Rita struck just east of Sabine Pass, on the Texas-Louisiana line, bringing a 20-foot storm surge and up to 25 inches of rain according to National Hurricane Center said. Residents called police early Saturday to report roofs being ripped off and downed trees. Rescuers were forced to wait until the winds outside died down to safe levels. Officials breathed a sigh of relief that Rita spared the flood-prone cities of Houston and Galveston a direct hit.
Rita’s heaviest rains - up to 3 to 4 inches an hour - fell in Lake Charles, La. The town had 8 inches of rain more than two hours before the storm’s landfall.
The storm brought chaos even far from its path. Rain in New Orleans re-ruptured levees that were broken by Hurricane Katrina, bringing renewed flooding to that city. South of Dallas, a bus of Rita evacuees caught fire in gridlocked traffic, killing as many as 24 nursing home residents who who wanted to get out of harm’s way. City manager Steve LeBlanc suspected downed power lines as the cause.
“We had patients throwing up. It was very ugly,” said Jefferson County Judge Carl Griffith, who blamed delays on the Transportation Security Administration, which insisted every wheelchair-bound passenger be checked with a metal-detector.
As clouds thickened over Beaumont and Port Arthur on Friday afternoon and rain began to fall, only a handful of residents were still in these near-ghost towns. About 95,000 homes and businesses in Texas lost power, mostly along the coast.
In southwestern Louisiana, which was on the vulnerable east side of Rita and expected to get the brunt of a 20-foot storm surge, high winds knocked over old live oaks and lashed the low-lying landscape with driving winds.

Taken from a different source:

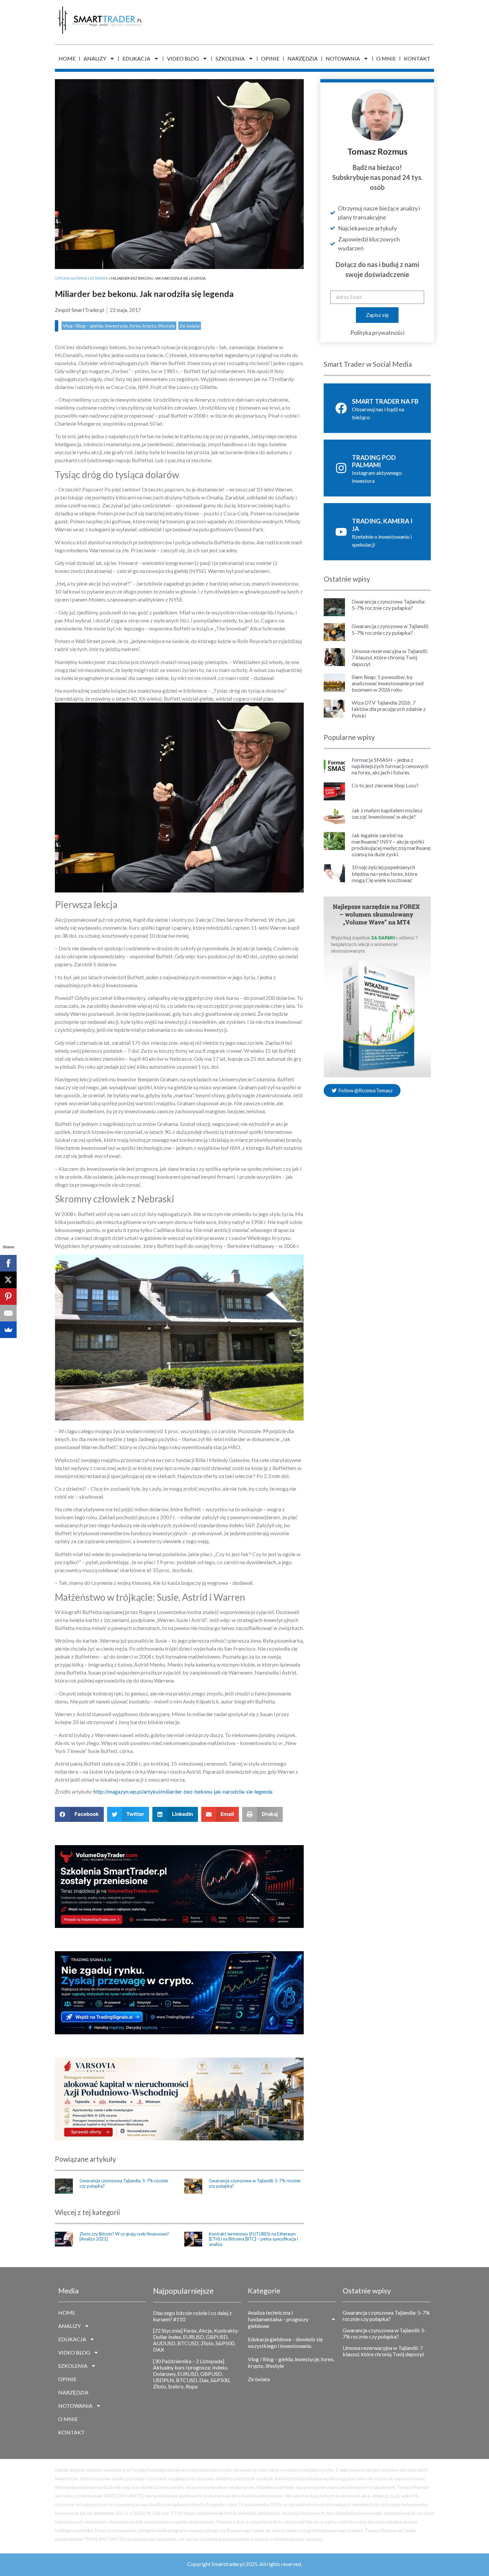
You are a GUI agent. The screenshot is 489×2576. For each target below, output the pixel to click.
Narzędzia (302, 58)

In Lake Charles, home to the nation’s 12th-largest seaport and refineries run by ConocoPhillips, ExxonMobil, Citgo and Shell, nearly all 70,000 residents had evacuated.
After sending in supplies, mobilizing the military and declaring emergencies in two states, federal authorities anxiously monitored Hurricane Rita’s approach to see where to deploy help in the storm’s aftermath. More than 1.5 million people have been evacuated, said Homeland Security Secretary Michael Chertoff.
Hopefully Hurricane Rita will pass through without any serious damage to life. After Katrina the entire outlook on hurricanes has undergone a radical change.